From: Andrew Morton <akpm@linux-foundation.org>
To: mm-commits@vger.kernel.org,ying.huang@intel.com,willy@infradead.org,osalvador@suse.de,nvdimm@lists.linux.dev,mhocko@suse.com,lizhijian@fujitsu.com,Jonathan.Cameron@huawei.com,gregkh@linuxfoundation.org,david@redhat.com,dave.jiang@intel.com,dave.hansen@linux.intel.com,dan.j.williams@intel.com,vishal.l.verma@intel.com,akpm@linux-foundation.org
Subject: + dax-busc-replace-driver-core-lock-usage-by-a-local-rwsem.patch added to mm-unstable branch
Date: Thu, 25 Jan 2024 18:16:27 -0800 [thread overview]
Message-ID: <20240126021631.40EC6C433F1@smtp.kernel.org> (raw)
The patch titled
Subject: dax/bus.c: replace driver-core lock usage by a local rwsem
has been added to the -mm mm-unstable branch. Its filename is
dax-busc-replace-driver-core-lock-usage-by-a-local-rwsem.patch
This patch will shortly appear at
https://git.kernel.org/pub/scm/linux/kernel/git/akpm/25-new.git/tree/patches/dax-busc-replace-driver-core-lock-usage-by-a-local-rwsem.patch
This patch will later appear in the mm-unstable branch at
git://git.kernel.org/pub/scm/linux/kernel/git/akpm/mm
Before you just go and hit "reply", please:
a) Consider who else should be cc'ed
b) Prefer to cc a suitable mailing list as well
c) Ideally: find the original patch on the mailing list and do a
reply-to-all to that, adding suitable additional cc's
*** Remember to use Documentation/process/submit-checklist.rst when testing your code ***
The -mm tree is included into linux-next via the mm-everything
branch at git://git.kernel.org/pub/scm/linux/kernel/git/akpm/mm
and is updated there every 2-3 working days
------------------------------------------------------
From: Vishal Verma <vishal.l.verma@intel.com>
Subject: dax/bus.c: replace driver-core lock usage by a local rwsem
Date: Wed, 24 Jan 2024 12:03:46 -0800
Patch series "Add DAX ABI for memmap_on_memory", v7.

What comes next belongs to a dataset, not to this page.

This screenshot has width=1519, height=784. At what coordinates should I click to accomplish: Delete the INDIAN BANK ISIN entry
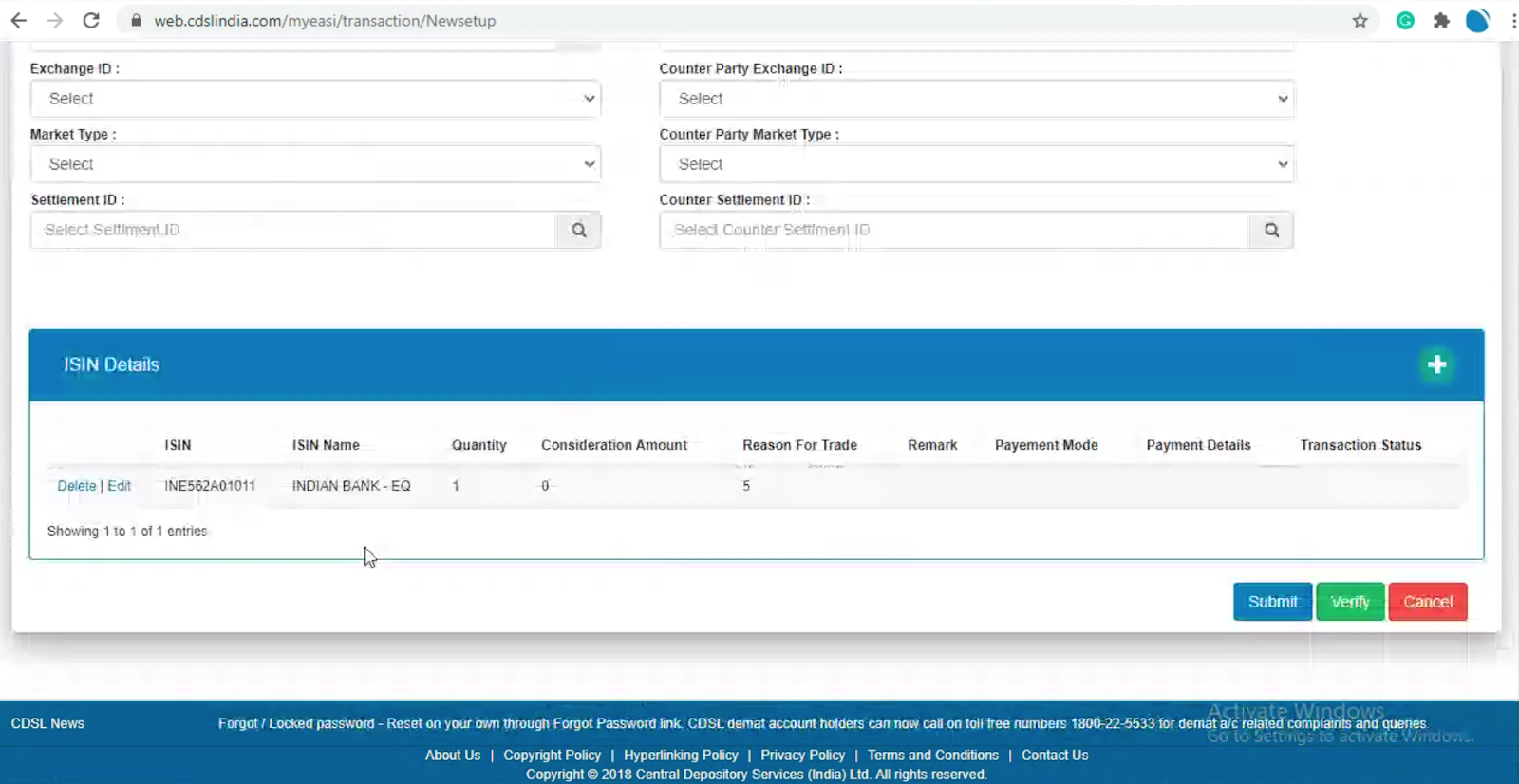click(x=76, y=486)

This series adds sysfs ABI to control memmap_on_memory behavior for DAX
devices.
Patch 1 replaces incorrect device_lock() usage with a local rwsem - this
was identified during review.
Patch 2 is also a preparatory patch that replaces sprintf() for sysfs
operations with sysfs_emit()
Patch 3 adds the missing documentation for the sysfs ABI for DAX regions
and Dax devices.
Patch 4 exports mhp_supports_memmap_on_memory().
Patch 5 adds the new ABI for toggling memmap_on_memory semantics for dax
devices.
This patch (of 5):
The dax driver incorrectly used driver-core device locks to protect
internal dax region and dax device configuration structures. Replace the
device lock usage with a local rwsem, one each for dax region
configuration and dax device configuration. As a result of this
conversion, no device_lock() usage remains in dax/bus.c.

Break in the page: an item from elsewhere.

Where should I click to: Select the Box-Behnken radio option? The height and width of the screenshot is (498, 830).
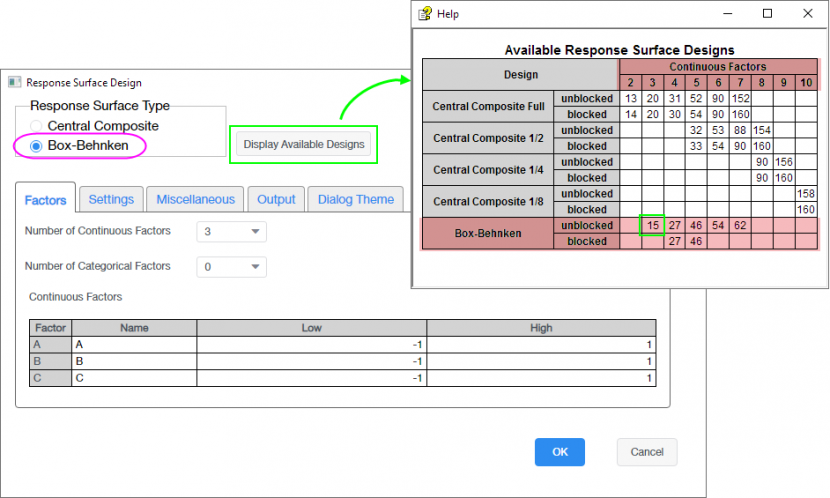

Link: https://lkml.kernel.org/r/20240124-vv-dax_abi-v7-0-20d16cb8d23d@intel.com
Link: https://lkml.kernel.org/r/20240124-vv-dax_abi-v7-1-20d16cb8d23d@intel.com
Signed-off-by: Vishal Verma <vishal.l.verma@intel.com>
Reported-by: Greg Kroah-Hartman <gregkh@linuxfoundation.org>
Cc: Dan Williams <dan.j.williams@intel.com>
Cc: Dave Hansen <dave.hansen@linux.intel.com>
Cc: Dave Jiang <dave.jiang@intel.com>
Cc: David Hildenbrand <david@redhat.com>
Cc: Huang Ying <ying.huang@intel.com>
Cc: Jonathan Cameron <Jonathan.Cameron@huawei.com>
Cc: Li Zhijian <lizhijian@fujitsu.com>
Cc: Matthew Wilcox (Oracle) <willy@infradead.org>
Cc: Michal Hocko <mhocko@suse.com>
Cc: <nvdimm@lists.linux.dev>
Cc: Oscar Salvador <osalvador@suse.de>
Signed-off-by: Andrew Morton <akpm@linux-foundation.org>
---
drivers/dax/bus.c | 218 +++++++++++++++++++++++++++++++-------------
1 file changed, 156 insertions(+), 62 deletions(-)

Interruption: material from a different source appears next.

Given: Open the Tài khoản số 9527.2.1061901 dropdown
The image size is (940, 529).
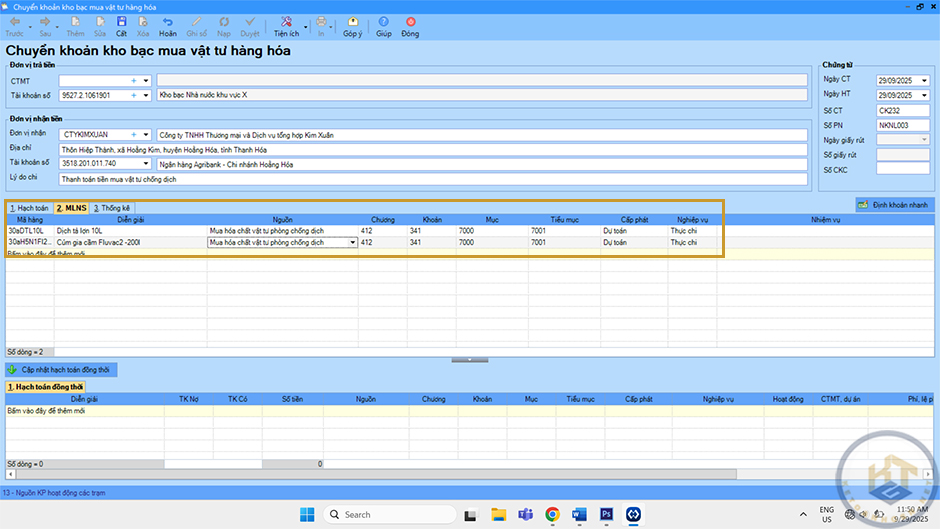Looking at the screenshot, I should tap(146, 96).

--- a/drivers/dax/bus.c~dax-busc-replace-driver-core-lock-usage-by-a-local-rwsem
+++ a/drivers/dax/bus.c
@@ -12,6 +12,18 @@
static DEFINE_MUTEX(dax_bus_lock);
+/*
+ * All changes to the dax region configuration occur with this lock held
+ * for write.
+ */
+DECLARE_RWSEM(dax_region_rwsem);
+
+/*
+ * All changes to the dax device configuration occur with this lock held
+ * for write.
+ */
+DECLARE_RWSEM(dax_dev_rwsem);
+
#define DAX_NAME_LEN 30
struct dax_id {
struct list_head list;
@@ -180,7 +192,7 @@ static u64 dev_dax_size(struct dev_dax *
u64 size = 0;
int i;
- device_lock_assert(&dev_dax->dev);
+ WARN_ON_ONCE(!rwsem_is_locked(&dax_dev_rwsem));
for (i = 0; i < dev_dax->nr_range; i++)
size += range_len(&dev_dax->ranges[i].range);
@@ -194,8 +206,15 @@ static int dax_bus_probe(struct device *
struct dev_dax *dev_dax = to_dev_dax(dev);
struct dax_region *dax_region = dev_dax->region;
int rc;
+ u64 size;
- if (dev_dax_size(dev_dax) == 0 || dev_dax->id < 0)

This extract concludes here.